Jinnah: His Successes, Failures and Role in History by Prof Ishtiaq Ahmed: Muhammad Ali Jinnah was undoubtedly one of the most fascinating political leaders of the 20th century Indian subcontinent. His successes, failures, and personal life as well as his role in history have continued to generate controversy. Having won Pakistan by invoking Islam and describing Muslims as a distinct and separate nation, those very ideas constrained the freedom of the new country to manoeuvre freely and extricate the idea and demand for Pakistan from a rigid religious identity. The author identifies four main stages in the political career of Jinnah, first as an Indian nationalist; then as a Muslim communitarian; next as a Muslim nationalist; and finally, as the founder of Pakistan. The first three stages unfold against the backdrop of British rule, and the fourth after Pakistan had come into being. The third stage is celebrated as the hallmark of his charisma to mould Muslim community thinking.

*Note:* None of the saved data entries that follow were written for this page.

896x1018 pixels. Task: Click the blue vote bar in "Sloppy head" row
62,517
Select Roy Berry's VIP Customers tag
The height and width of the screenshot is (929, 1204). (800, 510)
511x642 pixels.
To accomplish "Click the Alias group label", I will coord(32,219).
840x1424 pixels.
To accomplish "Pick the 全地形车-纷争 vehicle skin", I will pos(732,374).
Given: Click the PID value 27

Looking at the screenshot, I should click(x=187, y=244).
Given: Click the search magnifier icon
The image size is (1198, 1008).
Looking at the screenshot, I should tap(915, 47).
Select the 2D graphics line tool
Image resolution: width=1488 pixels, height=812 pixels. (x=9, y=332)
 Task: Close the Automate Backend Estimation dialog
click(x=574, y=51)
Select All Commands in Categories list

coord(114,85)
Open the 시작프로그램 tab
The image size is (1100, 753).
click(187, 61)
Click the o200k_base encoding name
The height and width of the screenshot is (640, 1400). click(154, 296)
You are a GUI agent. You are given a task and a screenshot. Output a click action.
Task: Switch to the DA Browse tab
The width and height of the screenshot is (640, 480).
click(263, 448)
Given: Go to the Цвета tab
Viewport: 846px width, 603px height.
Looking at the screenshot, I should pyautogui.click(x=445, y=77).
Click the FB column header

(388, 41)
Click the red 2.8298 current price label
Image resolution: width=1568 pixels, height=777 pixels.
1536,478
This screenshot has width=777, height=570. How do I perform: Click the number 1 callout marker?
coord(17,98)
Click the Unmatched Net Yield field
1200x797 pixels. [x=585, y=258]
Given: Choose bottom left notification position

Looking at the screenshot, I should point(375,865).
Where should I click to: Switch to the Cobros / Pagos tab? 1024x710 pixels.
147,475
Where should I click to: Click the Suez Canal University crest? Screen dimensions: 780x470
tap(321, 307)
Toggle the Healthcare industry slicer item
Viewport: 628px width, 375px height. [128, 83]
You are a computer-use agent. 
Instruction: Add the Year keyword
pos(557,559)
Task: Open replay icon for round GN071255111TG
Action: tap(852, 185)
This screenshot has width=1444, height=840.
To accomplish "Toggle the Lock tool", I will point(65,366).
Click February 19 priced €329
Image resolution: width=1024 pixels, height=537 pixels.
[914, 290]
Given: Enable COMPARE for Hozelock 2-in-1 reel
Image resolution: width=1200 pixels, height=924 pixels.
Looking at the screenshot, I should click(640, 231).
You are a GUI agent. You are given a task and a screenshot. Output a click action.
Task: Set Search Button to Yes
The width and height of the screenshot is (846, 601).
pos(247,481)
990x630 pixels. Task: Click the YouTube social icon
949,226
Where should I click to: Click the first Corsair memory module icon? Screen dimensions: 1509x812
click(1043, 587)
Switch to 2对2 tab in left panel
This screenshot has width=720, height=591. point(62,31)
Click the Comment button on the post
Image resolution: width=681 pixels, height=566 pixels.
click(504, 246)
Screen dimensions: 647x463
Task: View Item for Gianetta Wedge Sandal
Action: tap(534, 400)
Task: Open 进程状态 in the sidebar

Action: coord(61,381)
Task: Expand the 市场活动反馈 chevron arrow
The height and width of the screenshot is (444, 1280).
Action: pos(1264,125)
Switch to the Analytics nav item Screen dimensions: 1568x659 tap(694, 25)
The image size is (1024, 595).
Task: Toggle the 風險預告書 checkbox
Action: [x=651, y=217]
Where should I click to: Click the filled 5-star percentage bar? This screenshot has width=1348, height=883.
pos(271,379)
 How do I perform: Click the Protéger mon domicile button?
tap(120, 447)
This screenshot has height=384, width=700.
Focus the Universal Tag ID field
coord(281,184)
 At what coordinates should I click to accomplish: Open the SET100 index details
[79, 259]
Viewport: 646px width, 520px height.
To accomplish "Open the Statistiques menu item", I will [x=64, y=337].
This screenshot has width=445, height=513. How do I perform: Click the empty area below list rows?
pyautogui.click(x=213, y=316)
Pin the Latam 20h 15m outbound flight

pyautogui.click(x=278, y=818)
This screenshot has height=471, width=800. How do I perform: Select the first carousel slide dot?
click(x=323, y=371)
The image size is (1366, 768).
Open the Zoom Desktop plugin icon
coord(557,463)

For the fourth stage when Jinnah succeeded in bringing about the partition of India, he had no clear or consistent vision, or policies to offer about Pakistan as a nation state. The author underscores the intrinsic fear of perceived Indian conspiracy against him and Pakistan, which guided his behaviour. This led him to appropriate extraordinary powers and take controversial decisions that became an example for military authoritarianism in Pakistan and weakened parliamentary democracy. The landed elites, a Punjabi-dominated army and a Mohajir-led civil service came to power not despite Jinnah, but because of him. By September 1948, when he died, little had been done to set out a clear constitutional blueprint for the new state. Its undemocratic roots with the Governor General, and not the Prime Minister, being in charge did not portend well; subsequent events proved that. This is a book that clears several perceptions, answers a lot of questions and provides fresh insight into an enigmatic personality. Therein is its enduring value.